**INSTRUCTIONS TO FOLLOW:**
Return, word for word, every line starting at the line with "This screenshot has width=1024, height=862." and ending at the final line of the entries; skip the pictures.

**Saved data entries:**
___
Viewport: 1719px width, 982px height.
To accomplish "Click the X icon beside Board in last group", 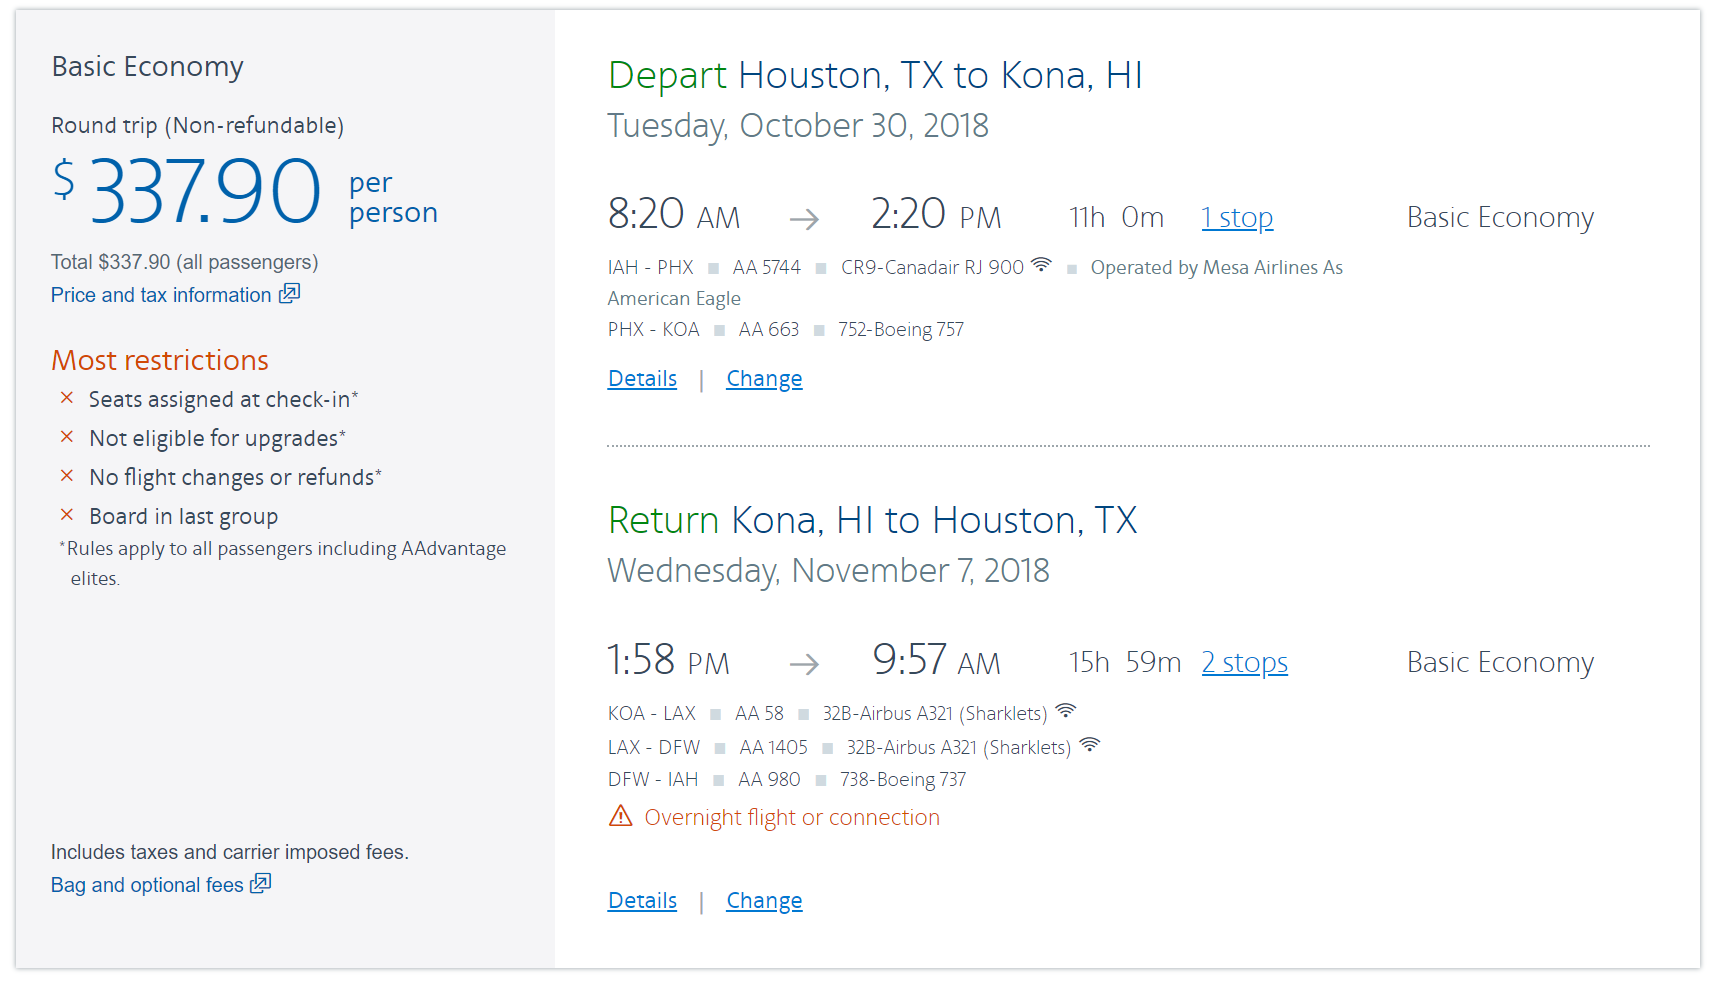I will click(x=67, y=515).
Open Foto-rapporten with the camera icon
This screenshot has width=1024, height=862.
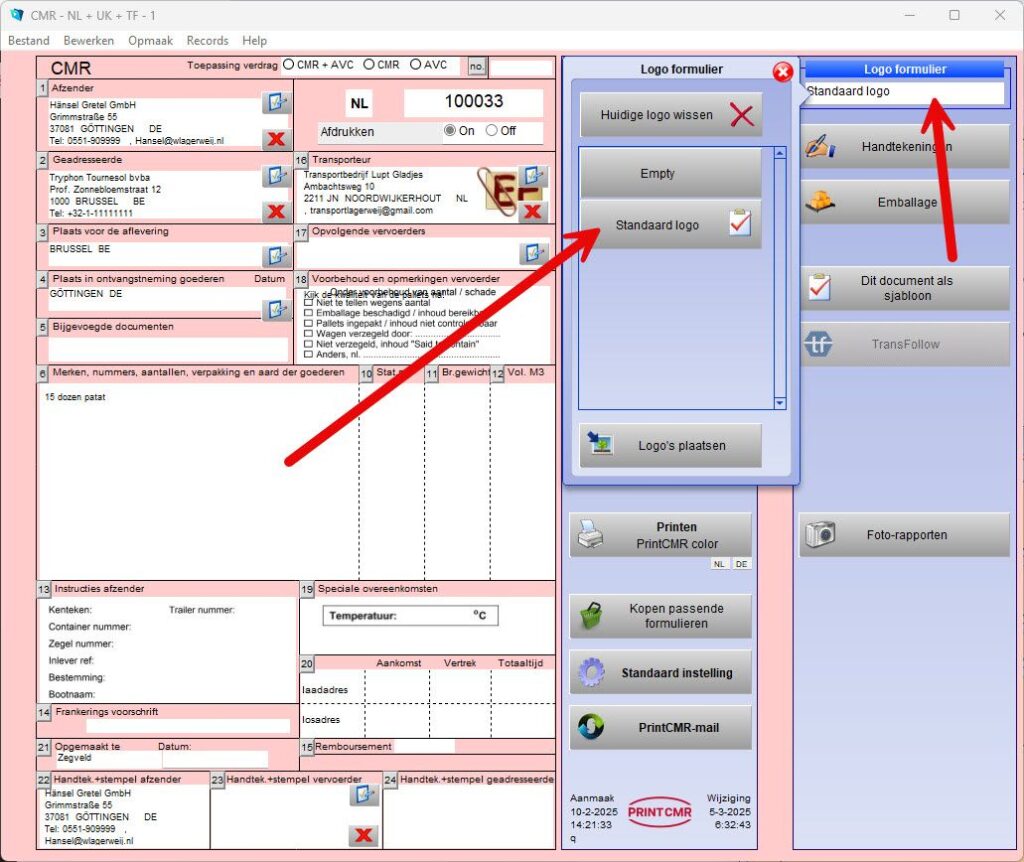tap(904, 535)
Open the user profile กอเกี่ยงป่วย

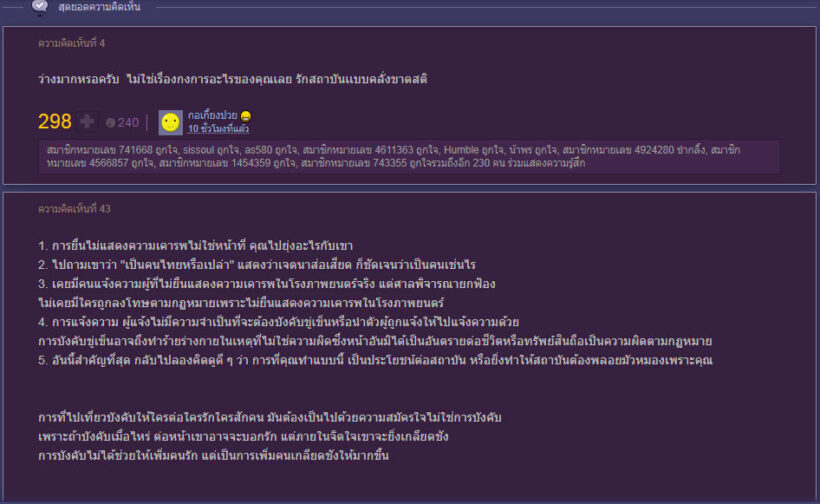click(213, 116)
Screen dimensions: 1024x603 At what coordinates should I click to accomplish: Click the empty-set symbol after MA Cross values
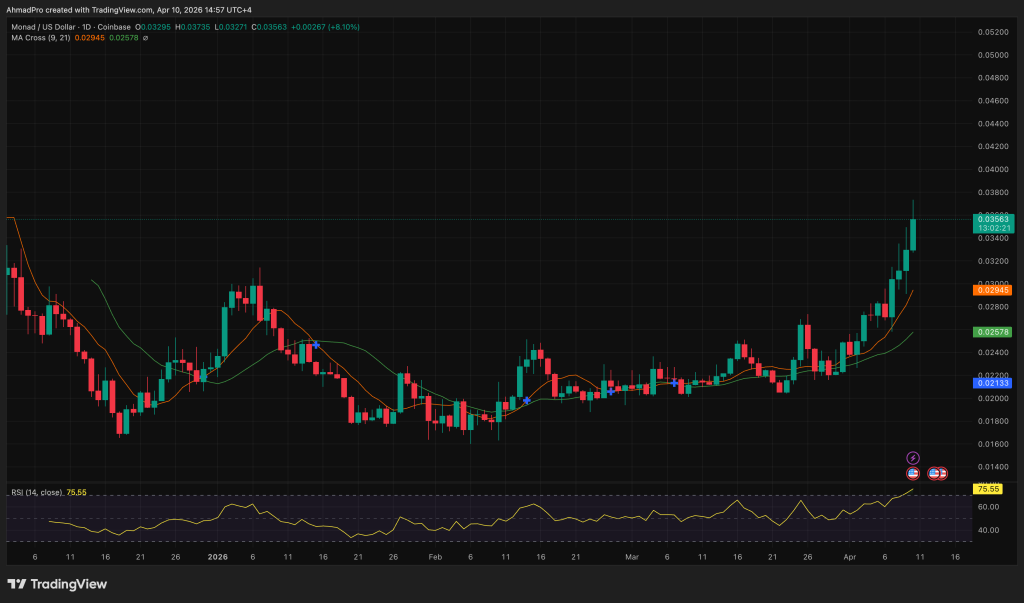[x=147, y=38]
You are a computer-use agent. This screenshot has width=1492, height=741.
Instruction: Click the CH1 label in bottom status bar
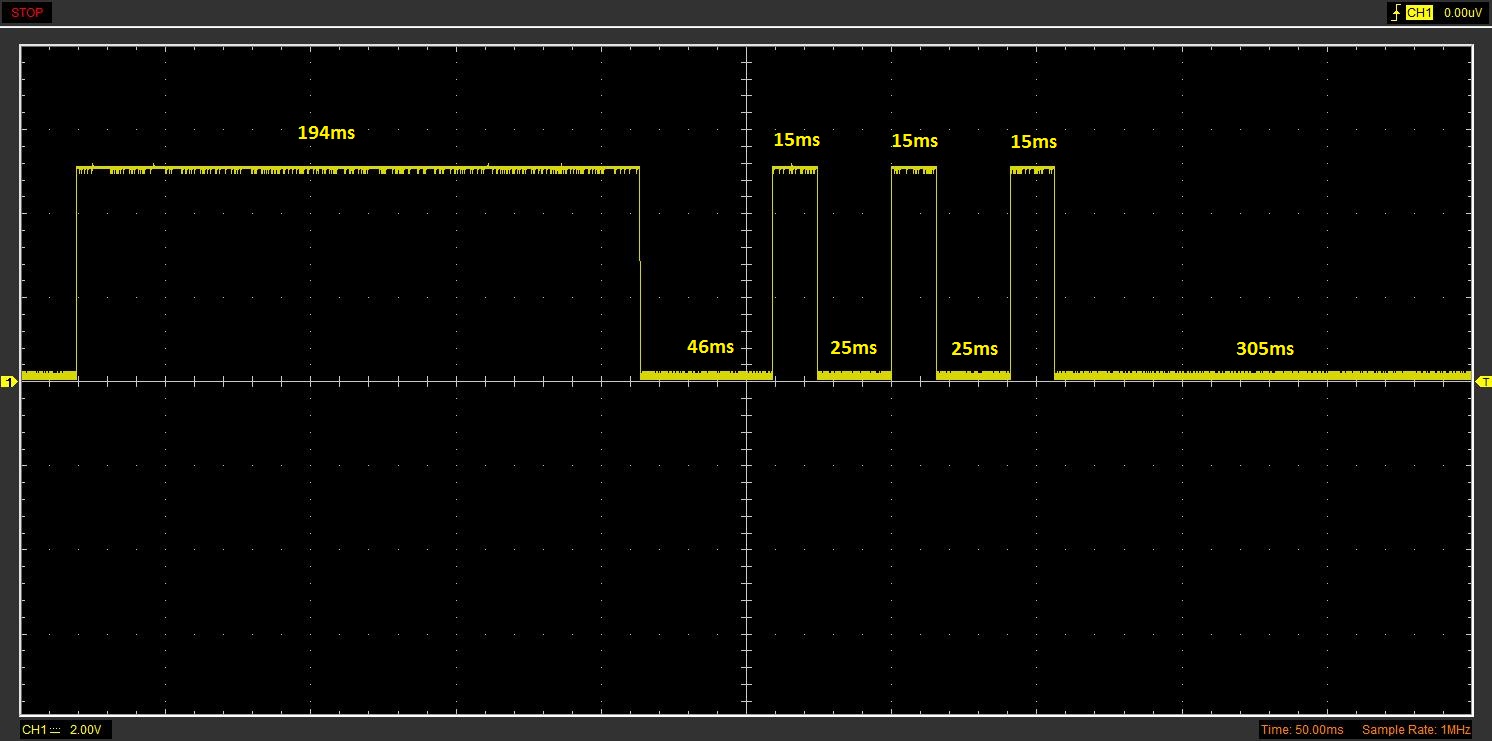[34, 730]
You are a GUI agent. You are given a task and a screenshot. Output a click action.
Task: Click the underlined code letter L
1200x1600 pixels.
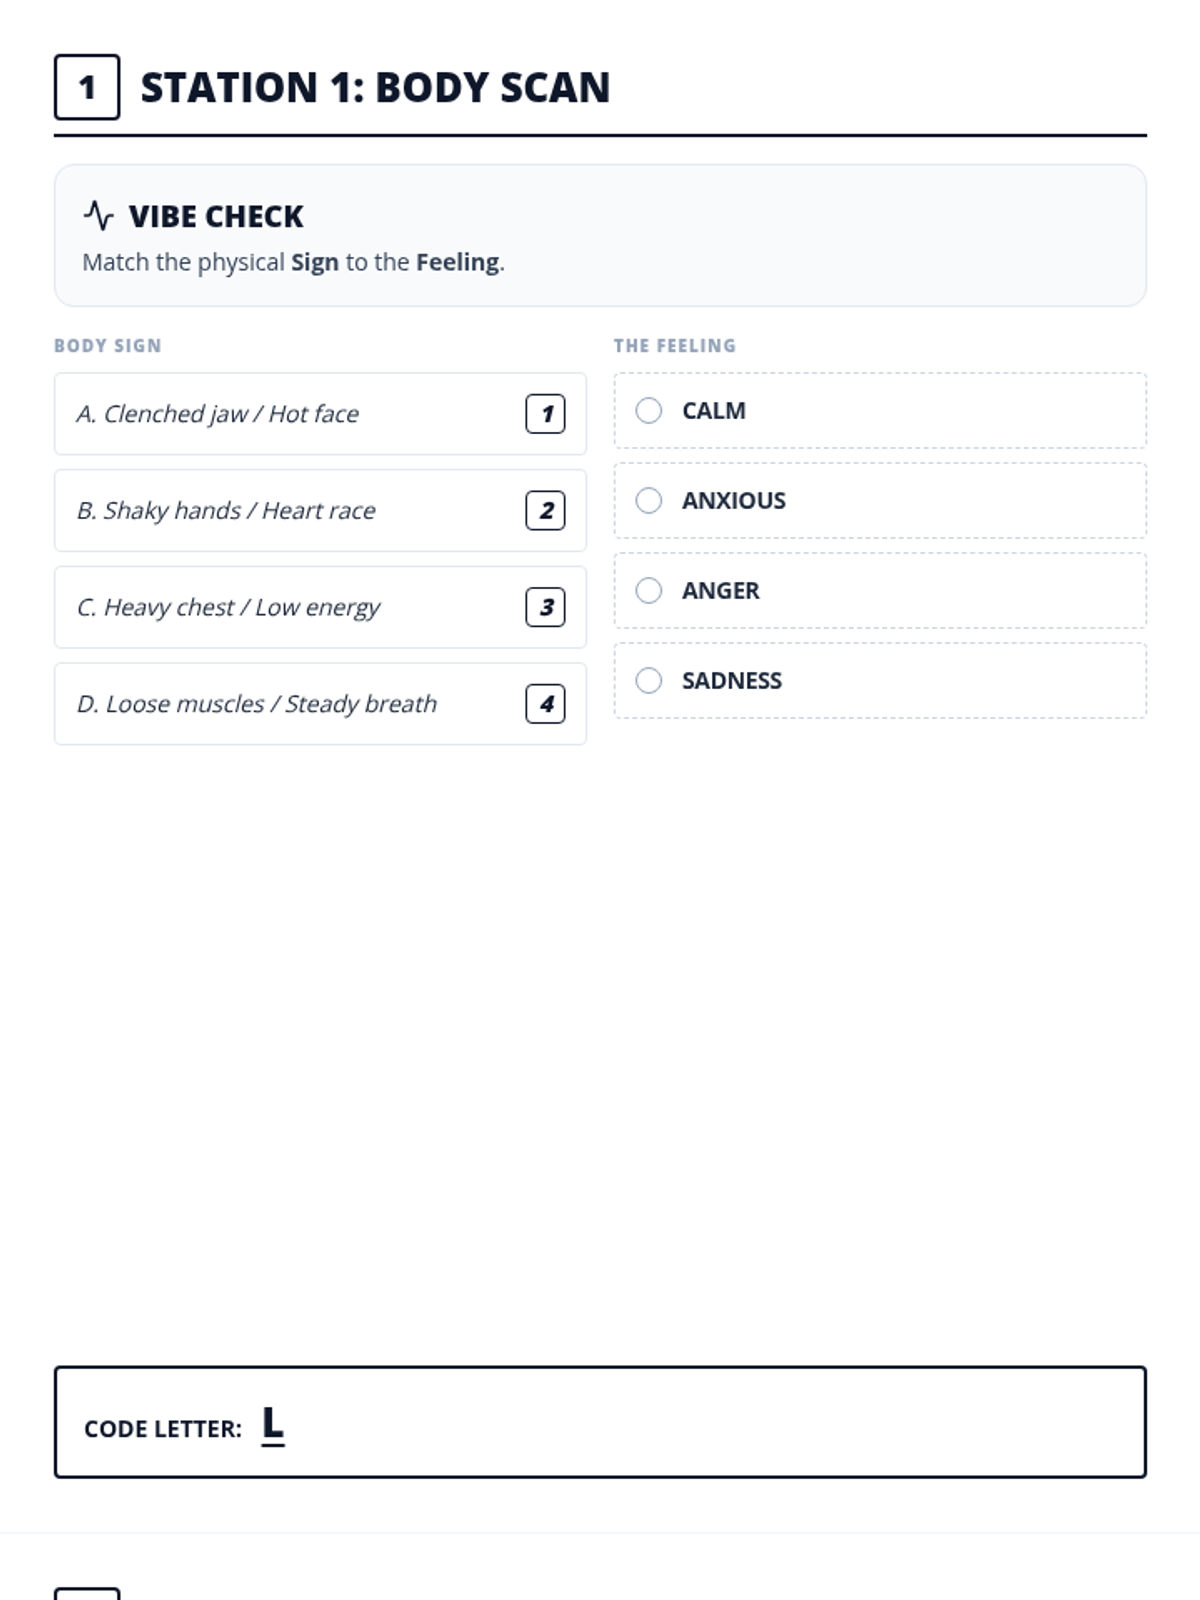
___
**EXERCISE RESULT:**
This screenshot has width=1024, height=862.
tap(904, 535)
Open the user profile กอเกี่ยงป่วย

click(213, 116)
Screen dimensions: 1024x603 At what coordinates should I click to accomplish: Click the empty-set symbol after MA Cross values
[x=147, y=38]
You are a computer-use agent. This screenshot has width=1492, height=741.
Instruction: Click the CH1 label in bottom status bar
[34, 730]
You are a GUI agent. You are given a task and a screenshot. Output a click action.
Task: Click the underlined code letter L
1200x1600 pixels.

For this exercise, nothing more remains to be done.